**EXTRACT:**
# # # #

Disputes with Chinese Companies

Disputes with Chinese companies are becoming increasingly common, yet they are not becoming any easier to resolve.

Mainland Chinese courts do not enforce U.S. judgments. Therefore, it is usually (but not always) a waste of time to bring a lawsuit in a U.S. court against a Chinese company that does not have assets in either the United States or in a country that enforces U.S. judgments. However, it is important that you research where the “Chinese” company is actually based because Mainland China, Hong Kong, Taiwan, and Macao are different jurisdictions entirely. China does enforce court judgments from many other Western countries, however, so it is critical you research judgment enforcement for the foreign country relevant to your case.


Jurisdiction of any dispute will usually be the first issue you will need to resolve in formulating your litigation strategy against a Chinese company. Suing a Chinese company in the United States requires the typical contact inquiry involved in suing any foreign company. See Asahi Metal Industry Co. v. Superior Court of California, Solano Cty., 480 U.S. 102 (1987); Glencore Grain Rotterdam B.V. v. Shivnath Rai Harnarain Co., 284 F.3d 1114 (9th Cir. 2002).

If a U.S. court has jurisdiction over a Chinese company, suing that Chinese company in a U.S. court typically will differ from suing a domestic company on: service of process; discovery; litigation strategy; and the already mentioned enforcement of judgment.


China is party to the Hague Convention on Service Abroad of Judicial and Extrajudicial Documents in Civil and Commercial Matters. Thus, service on a Chinese company must comply with this Convention. Serving process in China under the Hague Convention on Service is effected through the designated Chinese Central Authority in Beijing, which is the Bureau of International Judicial Assistance, Ministry of Justice of the People’s Republic of China.

A U.S. company suing a Chinese company in a U.S. court must submit the following to China’s Ministry of Justice:

  1. A completed United States Marshal Form USM‐94.
  2. The original English version of the documents to be served. The summons must have the issuing court’s seal.
  3. The Chinese translation of all documents to be served. Because the USM-94 will not be served, that form does not need to be translated.
  4. A photocopy of each of the above documents.

Though China did not make a specific reservation regarding translations when it acceded to the Hague Convention on Service, China’s Ministry of Justice has advised the U.S. Embassy in Beijing that documents to be served in China must be translated into Mandarin Chinese. Since China’s Ministry of Justice is the government entity that effects service of process in China, it only makes sense to comply with its requirements.

China’s Ministry of Justice will send your service of process documents to the appropriate local court and that court will effect service. In our experience, Chinese courts are fairly slow (and getting slower) to send out service. If the Chinese company you are suing is a powerful local entity, service may be even slower. Repeatedly calling and emailing both the court itself and the Ministry of Justice usually expedites service. You should figure on service taking 12-16 months.

China formally objected to service by mail under Article 10(a) of the Hague Convention on Service and U.S. courts have held that objection valid. See DeJames v. Magnificence Carriers, Inc., 654 F.2d 280 (3d Cir. 1981), cert. den., 454 U.S. 1085; Dr. Ing H.C. F. Porsche A.G. v. Superior Court, 123 Cal. App. 3d 755 (1981).

# # # #

**STATED EXERCISE 1:** How long does the article say you should expect service of process in China to take?
**STATED EXERCISE 2:** Decide whether each statement agrees with the article, answering yes or no and quoting the words that settle it: (a) Mainland Chinese courts enforce U.S. judgments. (b) The USM-94 form must be translated into Chinese. (c) China objected to service by mail under Article 10(a) of the Hague Convention on Service.
The lines after this point come from a different source than the article.

**DATASET SECTION:**
# # # #

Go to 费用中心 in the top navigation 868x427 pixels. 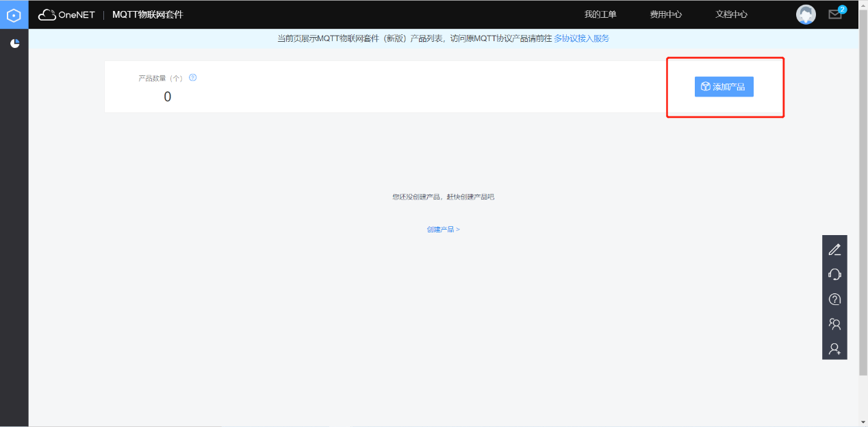pyautogui.click(x=665, y=14)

# # # #

**FULL OUTPUT 1:** 12-16 months.

**FULL OUTPUT 2:**
(a) No: "Mainland Chinese courts do not enforce U.S. judgments."
(b) No: "Because the USM-94 will not be served, that form does not need to be translated."
(c) Yes: "China formally objected to service by mail under Article 10(a) of the Hague Convention on Service"